4 October 2016
Cruising into retirement
Ahoy matey, your new retirement home is a cruise ship
Forget about moving closer to kids or into a retirement home. How about swapping your home for a smaller apartment so you could live aboard a cruise ship for most of the year?
While it’s not a common phenomenon among New Zealanders – wealthy North American retirees have been doing just this for years. Take Jack and Willi Ross who swapped their Vancouver, British Columbia home for life at sea, and an apartment to come home to between cruises. Their most recent journey? A 180-day trip with Oceania Cruises!
"The cost of living was, in some ways, cheaper," compared with home, said Jack Ross. The 78-year-old Ross said medical care, fine dining, laundry and internet service were included in his cruise fare.
The Rosses aren't alone. More people are cruising now than ever before, with 24 million passengers expected to set sail this year, compared with 15 million 10 years ago, according to the Cruise Lines International Association. About a quarter of those are 60- to 74 years old, and another quarter are 50 to 59.
What is it that mature travellers look for in a cruise?
In the first place, you want what all other cruisers do: the ease of having most of the nuts-and-bolts travel details worked out for you; traveling to multiple destinations while unpacking only once; top-notch pampering, service and excellent food; and the bang for your buck that cruising provides.
Prices similar to land living
Depending on where you live and your financial situation, you may find living aboard a cruise ship makes financial sense when compared to other retirement living options.
Then there's the comfort factor on cruise ships. In addition to your stateroom, guests receive housekeeping services, entertainment and often educational programs. There's often 24-hour meal service and there are inclusive amenities like fitness centres and pools.
A round-the-world reservation on Princess Cruises, for example, averages $203 per day to visit 41 countries in 104 nights on the 5-star Sea Princess according to global cruising specialist Kelly Richards, Team Leader of the Flight Centre’s Cruiseabout office in Ponsonby, Auckland. “Retirees say it is cheaper to cruise than to pay rent and living expenses. Being all inclusive, and with living costs increasing all the time cruising is definitely becoming more affordable.”
Interest in cruising is growing and with more cruise ships coming to New Zealand, Cruiseabout are finding a growing number of people booking Round-The-World cruises. Richards has noticed many of these are retired couples, individuals who have recently lost a partner or kiwis who simply want to splurge while they’re still fit enough to enjoy the wide variety of destinations cruising offers. “I can see the attraction. You have the crew looking after you, wonderful meals and great entertainment – while someone else makes your bed every day."
The crew as family
Many guests also value the relationships they develop with crew, who remember their names and offer personalized attention. Feeling like you’re a member of a “village afloat” is a big plus for retirees who may otherwise be living alone at home.

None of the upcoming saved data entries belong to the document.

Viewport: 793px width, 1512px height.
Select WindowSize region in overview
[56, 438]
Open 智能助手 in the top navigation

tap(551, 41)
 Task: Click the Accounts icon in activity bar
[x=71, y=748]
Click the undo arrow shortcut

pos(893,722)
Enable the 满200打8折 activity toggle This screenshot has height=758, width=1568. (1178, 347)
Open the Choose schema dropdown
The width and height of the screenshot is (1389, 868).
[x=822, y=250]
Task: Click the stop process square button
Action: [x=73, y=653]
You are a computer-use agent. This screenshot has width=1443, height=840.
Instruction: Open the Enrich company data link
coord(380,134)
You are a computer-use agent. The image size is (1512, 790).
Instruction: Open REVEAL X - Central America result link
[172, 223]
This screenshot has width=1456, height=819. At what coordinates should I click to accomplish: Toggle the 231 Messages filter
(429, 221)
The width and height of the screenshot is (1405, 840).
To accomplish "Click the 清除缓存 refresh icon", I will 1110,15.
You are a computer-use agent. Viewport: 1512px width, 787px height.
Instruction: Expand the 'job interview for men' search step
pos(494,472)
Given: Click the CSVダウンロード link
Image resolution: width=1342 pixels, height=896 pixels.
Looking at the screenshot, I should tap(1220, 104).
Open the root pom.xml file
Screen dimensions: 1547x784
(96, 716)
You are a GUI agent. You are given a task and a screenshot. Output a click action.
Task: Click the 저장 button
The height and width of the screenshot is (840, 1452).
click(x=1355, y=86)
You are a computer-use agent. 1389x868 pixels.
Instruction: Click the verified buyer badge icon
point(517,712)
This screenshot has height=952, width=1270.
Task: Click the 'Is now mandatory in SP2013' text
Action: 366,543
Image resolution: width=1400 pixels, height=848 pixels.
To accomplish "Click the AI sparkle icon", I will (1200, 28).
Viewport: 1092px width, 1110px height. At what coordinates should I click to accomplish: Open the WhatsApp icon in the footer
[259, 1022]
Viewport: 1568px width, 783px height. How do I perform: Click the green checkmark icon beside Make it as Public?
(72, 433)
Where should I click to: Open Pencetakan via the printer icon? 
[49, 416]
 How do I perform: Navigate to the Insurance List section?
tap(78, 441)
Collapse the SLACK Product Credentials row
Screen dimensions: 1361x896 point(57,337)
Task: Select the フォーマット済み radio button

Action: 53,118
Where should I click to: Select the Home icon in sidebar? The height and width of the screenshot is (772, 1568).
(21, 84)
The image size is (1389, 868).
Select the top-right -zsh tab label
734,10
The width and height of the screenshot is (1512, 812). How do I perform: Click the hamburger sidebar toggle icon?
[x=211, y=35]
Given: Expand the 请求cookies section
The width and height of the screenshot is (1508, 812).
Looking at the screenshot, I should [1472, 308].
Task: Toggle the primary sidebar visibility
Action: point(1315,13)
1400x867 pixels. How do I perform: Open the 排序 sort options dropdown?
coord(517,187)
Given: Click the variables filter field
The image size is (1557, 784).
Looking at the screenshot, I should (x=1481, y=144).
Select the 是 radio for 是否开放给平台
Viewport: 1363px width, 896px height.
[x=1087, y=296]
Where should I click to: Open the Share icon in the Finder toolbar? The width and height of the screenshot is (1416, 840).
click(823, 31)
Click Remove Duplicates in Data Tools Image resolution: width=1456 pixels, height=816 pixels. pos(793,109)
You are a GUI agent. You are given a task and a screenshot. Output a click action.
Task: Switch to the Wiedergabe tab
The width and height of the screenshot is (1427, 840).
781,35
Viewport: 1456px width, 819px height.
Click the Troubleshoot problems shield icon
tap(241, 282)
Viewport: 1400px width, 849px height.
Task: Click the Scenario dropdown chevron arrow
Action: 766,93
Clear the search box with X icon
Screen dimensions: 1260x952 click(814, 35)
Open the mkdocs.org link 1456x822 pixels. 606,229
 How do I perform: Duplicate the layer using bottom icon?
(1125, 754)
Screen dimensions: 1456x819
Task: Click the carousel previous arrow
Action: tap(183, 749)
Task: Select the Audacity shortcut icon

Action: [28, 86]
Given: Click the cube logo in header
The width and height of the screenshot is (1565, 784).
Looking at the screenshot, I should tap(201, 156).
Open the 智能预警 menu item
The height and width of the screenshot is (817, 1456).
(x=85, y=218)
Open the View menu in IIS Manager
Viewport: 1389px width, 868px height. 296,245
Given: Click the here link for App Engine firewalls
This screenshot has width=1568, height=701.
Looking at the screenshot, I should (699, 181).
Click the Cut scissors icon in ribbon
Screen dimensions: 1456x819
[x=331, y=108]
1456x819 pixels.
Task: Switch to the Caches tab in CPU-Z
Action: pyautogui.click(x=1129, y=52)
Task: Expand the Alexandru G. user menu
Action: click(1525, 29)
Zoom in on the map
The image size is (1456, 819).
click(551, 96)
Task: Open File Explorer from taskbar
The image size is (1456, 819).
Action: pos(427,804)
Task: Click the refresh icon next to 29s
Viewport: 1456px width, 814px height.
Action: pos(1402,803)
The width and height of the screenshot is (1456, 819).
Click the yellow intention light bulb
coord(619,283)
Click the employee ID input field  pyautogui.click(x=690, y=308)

And when it comes to a very lengthy cruise, long-term guests can also persuade a cruise line to let them bring their own furniture or decorate their cabin at their own expense. They can also negotiate better prices if they book in early with their agent.
But is life at sea really for everyone?
There are a few questions you’ll need to ask yourself…
Can you afford it?
Those considering life at sea need to make sure their budget fits.
"You need to be able to afford it. Cruises can be surprisingly cheap if you are willing to book well in advance and move from ship to ship,” said Carey Church, Authorised Financial Adviser and Director at Moneyworks NZ Ltd. “Cruising doesn’t suit everyone, but you’re not going to do this because it’s economical. It’s because it’s a lifestyle you want.”
Is your health up to it?
You should also consider your health before long-term travel on a cruise ship, despite some lines offering well-equipped medical centres with doctors and nurses on board, Richards said.
She recommends working with an experienced travel agent to find the most suitable option based on price, amenities and your specific interests, while Carey Church suggests "practicing" the cruising lifestyle before diving in full time.
The Rosses said they arranged for their accountant to intercept mail and bills while they were gone, disconnected their television cable and telephone services, and reduced their collision auto insurance to third-party liability. Friends visited their home to check things are in order and watch the property.
"You just bring your suitcases and unpack them. It's like living at home, but I don't have to worry about renewing my driver's license," he said.